The current president of Ecuador, Daniel Noboa, has asked for international assistance to combat the drug trafficking and violence that has taken over his nation over the last five years. 

This is violence that has affected Afro Ecuadorian people and caused massive displacement. We spoke with the Afro Ecuadorian journalist/community leader Juan Montaño about the situation.

AmNews: How does the armed conflict affect the Afro Ecuadorian population?

Juan Montaño: As one of the Ecuadorian ethnic groups with the highest rate of impoverishment, the impact is major. Black communities in the north of the province of Esmeraldas have been (and are) the most affected by the violence of different criminal groups who have allied with business groups. The reckless felling of the primary forest, illegal mining, and the planting of palm oil have all led to the migration of dozens of families to the cities of Guayaquil and Quito, and the creation of new population settlements in other provinces (for example, in Santo Domingo or the Ecuadorian East) and our dispersion throughout the country. This uprooting has an impact on the education of Afro Ecuadorian youth, a high percentage of whom are now members of criminal gangs. That also deepens the community’s impoverishment and gives some people an alleged justification for racist depictions of us and discriminatory actions.

AmNews: What are the most affected Afro Ecuadorian regions?

JM: Mainly in the province and city of Esmeraldas and in the neighborhoods of Guayaquil––for example, Pablo Neruda, and La Trinitaria, to name a few. The city of Esmeraldas, where I live, is economically dying from various extortion and business assaults. And the extortion is at all levels: The shoe-shiners are even being extorted. 

We believe criminal groups from other countries are reorganizing and redirecting the local criminals in Ecuador. For example, extortion (usually called vacuna, the Colombian phrase for extortion), the number of hitmen (increased spectacularly), and the blackmailing of Ecuadorian and Esmeraldan authorities have increased. That is why this year, the province and city of Esmeraldas have shocking figures: 81 murders per 100,000 inhabitants, one of the highest in the world! An important, and quite large, proportion of the victims are Black people: yet, so are the perpetrators (they are mostly youth).

AmNews: What is Esmeralda’s situation in regards to this conflict and how do you think it could be solved?

JM: It needs to be noted that:

First, the violence has increased impoverishment, even though the province was already poverty-stricken. And it is a province with fewer people working in state institutions, so if the economic dynamics (like the circulation of the dollar) slow down or drop to a minimum, problems such as begging accelerate and grow, but the labor force for the criminal gangs increases. That’s what’s happening now.

Second, some authorities in Esmeraldas govern in absentia because gangs threaten them. But it must also be said that many of these authorities and their lack of vision took us back to the 1990s because of their inefficiency.

Third, private initiatives by Esmeraldans have stopped and one of their most important economic activities––tourism––has been reduced to almost nothing.
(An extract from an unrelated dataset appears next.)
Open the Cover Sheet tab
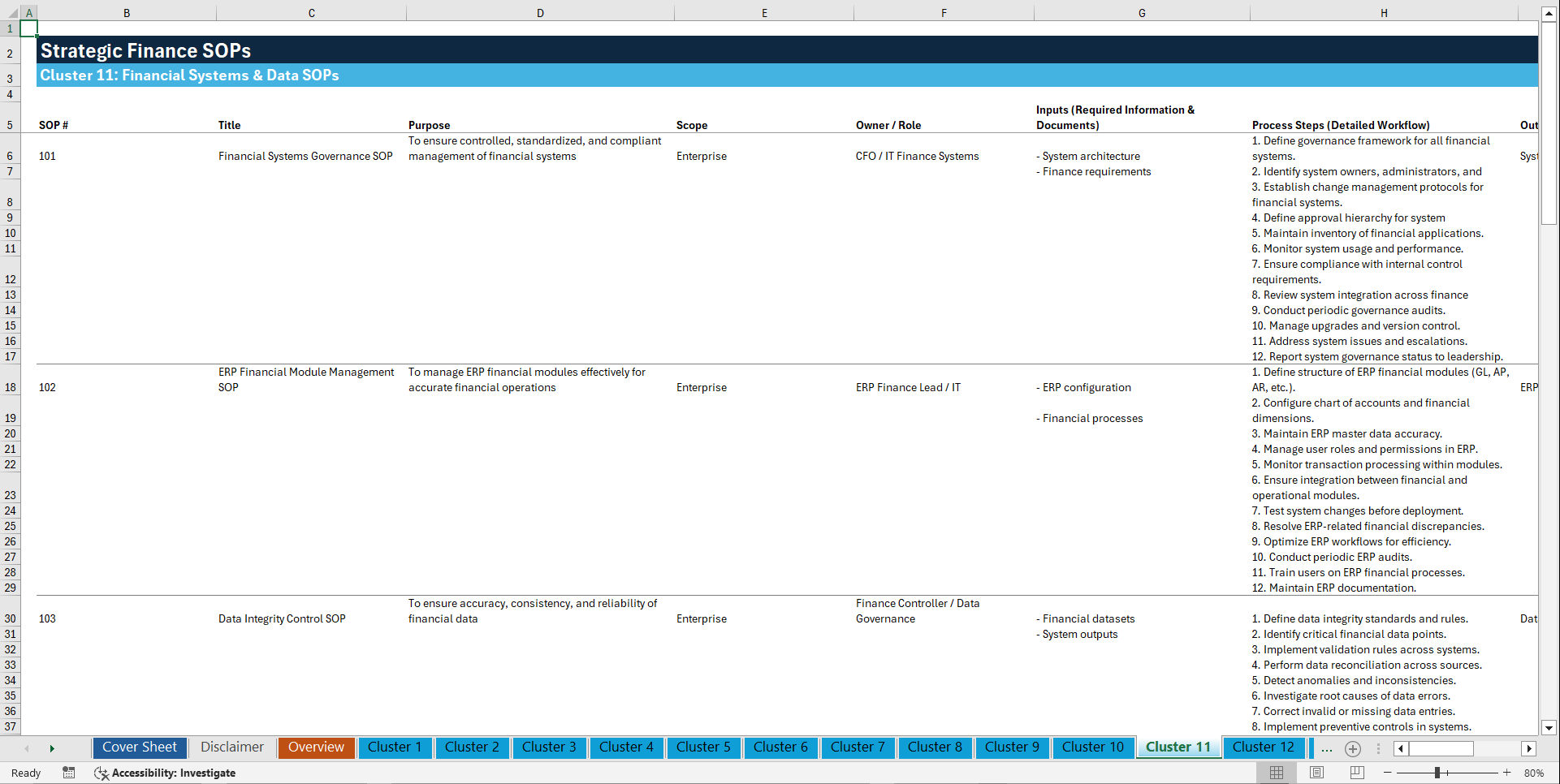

Better said, unemployment has become a deadly tragedy.

Fourth, education levels, which were already tenuous following the last government administrations (of Lenín Moreno, Guillermo Lasso, and the current Daniel Noboa) worsened. Now there has been the creation of gangs or involvement of gangs in educational institutions. Again, everything is heading to a point of no return.

Fifth, the lack of social investments in the area is an “absence of the state.” Afro Ecuadorian organizations have denounced this situation many times, but this has been ignored and underreported by the traditional media. We even proposed doing a “March of 10,000” to Quito to demonstrate against this, but we were not able to come to a consensus and the march has been postponed.

In Afro Ecuadorian organizations, we believe that one of the only ways we can reverse our current situation will be to fight “by all means necessary,” following the philosophy of ​​Malcolm X.